Output range, inclusive: from the line containing "Programmes de prêts étudiants (104, 1890)" to the line containing "DIY Build a Shed (25, 981)". Restate those lines from the data below word for word and only those.

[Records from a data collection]
# # # # #

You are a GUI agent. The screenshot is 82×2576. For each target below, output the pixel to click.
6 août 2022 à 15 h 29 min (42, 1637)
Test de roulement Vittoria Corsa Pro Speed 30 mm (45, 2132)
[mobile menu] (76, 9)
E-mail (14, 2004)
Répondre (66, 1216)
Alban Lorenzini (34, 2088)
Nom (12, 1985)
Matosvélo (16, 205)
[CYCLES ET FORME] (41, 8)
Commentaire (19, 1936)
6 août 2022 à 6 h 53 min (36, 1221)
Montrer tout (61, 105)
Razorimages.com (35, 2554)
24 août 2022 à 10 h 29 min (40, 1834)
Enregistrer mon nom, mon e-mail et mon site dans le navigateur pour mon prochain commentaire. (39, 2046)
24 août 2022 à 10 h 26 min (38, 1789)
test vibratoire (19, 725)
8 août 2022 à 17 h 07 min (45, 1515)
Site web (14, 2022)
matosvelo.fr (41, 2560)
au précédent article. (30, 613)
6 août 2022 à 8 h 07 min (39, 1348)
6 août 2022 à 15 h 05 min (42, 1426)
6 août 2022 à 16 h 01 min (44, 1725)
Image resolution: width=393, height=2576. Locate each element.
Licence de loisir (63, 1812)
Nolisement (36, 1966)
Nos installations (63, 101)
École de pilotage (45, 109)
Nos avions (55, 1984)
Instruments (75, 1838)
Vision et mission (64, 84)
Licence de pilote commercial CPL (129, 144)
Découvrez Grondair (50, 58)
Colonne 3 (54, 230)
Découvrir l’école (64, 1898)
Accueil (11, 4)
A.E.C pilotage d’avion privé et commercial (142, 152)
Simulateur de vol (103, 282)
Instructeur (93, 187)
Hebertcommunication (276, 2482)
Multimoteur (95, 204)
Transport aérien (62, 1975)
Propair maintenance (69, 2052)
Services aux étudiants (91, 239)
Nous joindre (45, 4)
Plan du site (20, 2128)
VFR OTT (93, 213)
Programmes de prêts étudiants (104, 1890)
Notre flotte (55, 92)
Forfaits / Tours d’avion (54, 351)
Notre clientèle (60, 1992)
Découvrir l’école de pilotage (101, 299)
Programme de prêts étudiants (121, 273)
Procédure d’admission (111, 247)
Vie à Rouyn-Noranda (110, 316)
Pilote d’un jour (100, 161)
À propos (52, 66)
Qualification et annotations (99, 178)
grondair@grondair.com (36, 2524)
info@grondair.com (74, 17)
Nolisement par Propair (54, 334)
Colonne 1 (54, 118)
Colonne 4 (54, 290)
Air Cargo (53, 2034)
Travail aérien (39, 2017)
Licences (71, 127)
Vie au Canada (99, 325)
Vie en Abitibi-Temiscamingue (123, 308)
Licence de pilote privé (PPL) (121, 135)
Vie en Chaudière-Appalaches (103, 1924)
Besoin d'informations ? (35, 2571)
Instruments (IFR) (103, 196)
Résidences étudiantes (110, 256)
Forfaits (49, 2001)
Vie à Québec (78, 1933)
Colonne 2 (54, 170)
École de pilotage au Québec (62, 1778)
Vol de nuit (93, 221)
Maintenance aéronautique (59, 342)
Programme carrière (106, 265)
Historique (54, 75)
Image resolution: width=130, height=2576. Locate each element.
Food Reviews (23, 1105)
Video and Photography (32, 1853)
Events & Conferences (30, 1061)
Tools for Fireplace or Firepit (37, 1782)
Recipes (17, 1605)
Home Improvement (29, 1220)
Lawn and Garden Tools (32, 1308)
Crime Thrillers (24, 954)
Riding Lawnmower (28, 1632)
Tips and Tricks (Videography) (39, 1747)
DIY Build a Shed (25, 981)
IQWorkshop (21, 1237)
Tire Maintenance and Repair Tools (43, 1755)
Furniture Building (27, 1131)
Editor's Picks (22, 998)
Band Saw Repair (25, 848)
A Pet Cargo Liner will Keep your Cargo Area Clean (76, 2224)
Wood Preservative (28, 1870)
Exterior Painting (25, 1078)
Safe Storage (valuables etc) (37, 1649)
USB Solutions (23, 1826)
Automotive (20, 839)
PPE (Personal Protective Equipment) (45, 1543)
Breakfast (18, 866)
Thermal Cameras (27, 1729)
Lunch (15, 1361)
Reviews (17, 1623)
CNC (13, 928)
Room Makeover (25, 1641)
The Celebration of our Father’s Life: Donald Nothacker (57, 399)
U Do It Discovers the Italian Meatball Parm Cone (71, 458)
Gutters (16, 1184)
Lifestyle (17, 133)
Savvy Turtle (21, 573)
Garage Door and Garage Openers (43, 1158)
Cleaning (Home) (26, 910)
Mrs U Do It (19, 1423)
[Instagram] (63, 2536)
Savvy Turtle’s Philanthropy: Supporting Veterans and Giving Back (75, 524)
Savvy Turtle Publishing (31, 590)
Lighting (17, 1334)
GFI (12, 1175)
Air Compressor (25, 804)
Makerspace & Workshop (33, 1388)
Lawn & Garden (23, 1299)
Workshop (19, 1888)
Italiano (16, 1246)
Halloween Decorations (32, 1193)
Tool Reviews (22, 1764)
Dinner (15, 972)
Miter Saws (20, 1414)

# # # # #

RESPONSE FOR THIS EXERCISE >>
Programmes de prêts étudiants (104, 1890)
Notre flotte (55, 92)
Forfaits / Tours d’avion (54, 351)
Notre clientèle (60, 1992)
Découvrir l’école de pilotage (101, 299)
Programme de prêts étudiants (121, 273)
Procédure d’admission (111, 247)
Vie à Rouyn-Noranda (110, 316)
Pilote d’un jour (100, 161)
À propos (52, 66)
Qualification et annotations (99, 178)
grondair@grondair.com (36, 2524)
info@grondair.com (74, 17)
Nolisement par Propair (54, 334)
Colonne 1 (54, 118)
Colonne 4 (54, 290)
Air Cargo (53, 2034)
Travail aérien (39, 2017)
Licences (71, 127)
Vie au Canada (99, 325)
Vie en Abitibi-Temiscamingue (123, 308)
Licence de pilote privé (PPL) (121, 135)
Vie en Chaudière-Appalaches (103, 1924)
Besoin d'informations ? (35, 2571)
Instruments (IFR) (103, 196)
Résidences étudiantes (110, 256)
Forfaits (49, 2001)
Vie à Québec (78, 1933)
Colonne 2 (54, 170)
École de pilotage au Québec (62, 1778)
Vol de nuit (93, 221)
Maintenance aéronautique (59, 342)
Programme carrière (106, 265)
Historique (54, 75)
Image resolution: width=130, height=2576. Locate each element.
Food Reviews (23, 1105)
Video and Photography (32, 1853)
Events & Conferences (30, 1061)
Tools for Fireplace or Firepit (37, 1782)
Recipes (17, 1605)
Home Improvement (29, 1220)
Lawn and Garden Tools (32, 1308)
Crime Thrillers (24, 954)
Riding Lawnmower (28, 1632)
Tips and Tricks (Videography) (39, 1747)
DIY Build a Shed (25, 981)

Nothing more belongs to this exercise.